• [Task to carry out] Line by line, copy out the data that follows.

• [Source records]
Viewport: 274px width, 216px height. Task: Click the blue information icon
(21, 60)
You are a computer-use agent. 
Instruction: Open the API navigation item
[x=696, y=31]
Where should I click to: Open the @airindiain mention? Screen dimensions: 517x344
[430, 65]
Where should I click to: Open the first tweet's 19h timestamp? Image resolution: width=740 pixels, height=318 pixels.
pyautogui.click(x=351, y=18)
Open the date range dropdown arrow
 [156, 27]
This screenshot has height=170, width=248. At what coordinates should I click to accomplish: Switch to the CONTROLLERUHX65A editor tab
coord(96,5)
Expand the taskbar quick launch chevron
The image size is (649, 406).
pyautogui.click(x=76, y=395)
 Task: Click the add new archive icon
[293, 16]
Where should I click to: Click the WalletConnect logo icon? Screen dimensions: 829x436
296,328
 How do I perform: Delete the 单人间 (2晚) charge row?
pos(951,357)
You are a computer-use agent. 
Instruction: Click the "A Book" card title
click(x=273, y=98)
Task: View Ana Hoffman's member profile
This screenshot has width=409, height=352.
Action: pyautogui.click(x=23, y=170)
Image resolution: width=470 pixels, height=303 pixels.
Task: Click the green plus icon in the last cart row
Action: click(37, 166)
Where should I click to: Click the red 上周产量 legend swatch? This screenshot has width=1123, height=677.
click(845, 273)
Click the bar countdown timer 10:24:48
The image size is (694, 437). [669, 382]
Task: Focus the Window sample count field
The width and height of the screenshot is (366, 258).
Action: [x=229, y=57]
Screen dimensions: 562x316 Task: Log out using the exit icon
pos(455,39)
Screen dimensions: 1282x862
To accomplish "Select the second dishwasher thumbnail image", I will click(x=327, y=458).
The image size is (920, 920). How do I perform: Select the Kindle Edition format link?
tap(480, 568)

• [Result for this task]
Viewport: 274px width, 216px height. Task: Click the blue information icon
(21, 60)
You are a computer-use agent. 
Instruction: Open the API navigation item
[x=696, y=31]
Where should I click to: Open the @airindiain mention? Screen dimensions: 517x344
[430, 65]
Where should I click to: Open the first tweet's 19h timestamp? Image resolution: width=740 pixels, height=318 pixels.
pyautogui.click(x=351, y=18)
Open the date range dropdown arrow
 [156, 27]
This screenshot has height=170, width=248. At what coordinates should I click to accomplish: Switch to the CONTROLLERUHX65A editor tab
coord(96,5)
Expand the taskbar quick launch chevron
The image size is (649, 406).
pyautogui.click(x=76, y=395)
 Task: Click the add new archive icon
[293, 16]
Where should I click to: Click the WalletConnect logo icon? Screen dimensions: 829x436
296,328
 How do I perform: Delete the 单人间 (2晚) charge row?
pos(951,357)
You are a computer-use agent. 
Instruction: Click the "A Book" card title
click(x=273, y=98)
Task: View Ana Hoffman's member profile
This screenshot has width=409, height=352.
Action: pyautogui.click(x=23, y=170)
Image resolution: width=470 pixels, height=303 pixels.
Task: Click the green plus icon in the last cart row
Action: click(37, 166)
Where should I click to: Click the red 上周产量 legend swatch? This screenshot has width=1123, height=677.
click(845, 273)
Click the bar countdown timer 10:24:48
The image size is (694, 437). [669, 382]
Task: Focus the Window sample count field
The width and height of the screenshot is (366, 258).
Action: [x=229, y=57]
Screen dimensions: 562x316 Task: Log out using the exit icon
pos(455,39)
Screen dimensions: 1282x862
To accomplish "Select the second dishwasher thumbnail image", I will click(x=327, y=458).
The image size is (920, 920). How do I perform: Select the Kindle Edition format link?
tap(480, 568)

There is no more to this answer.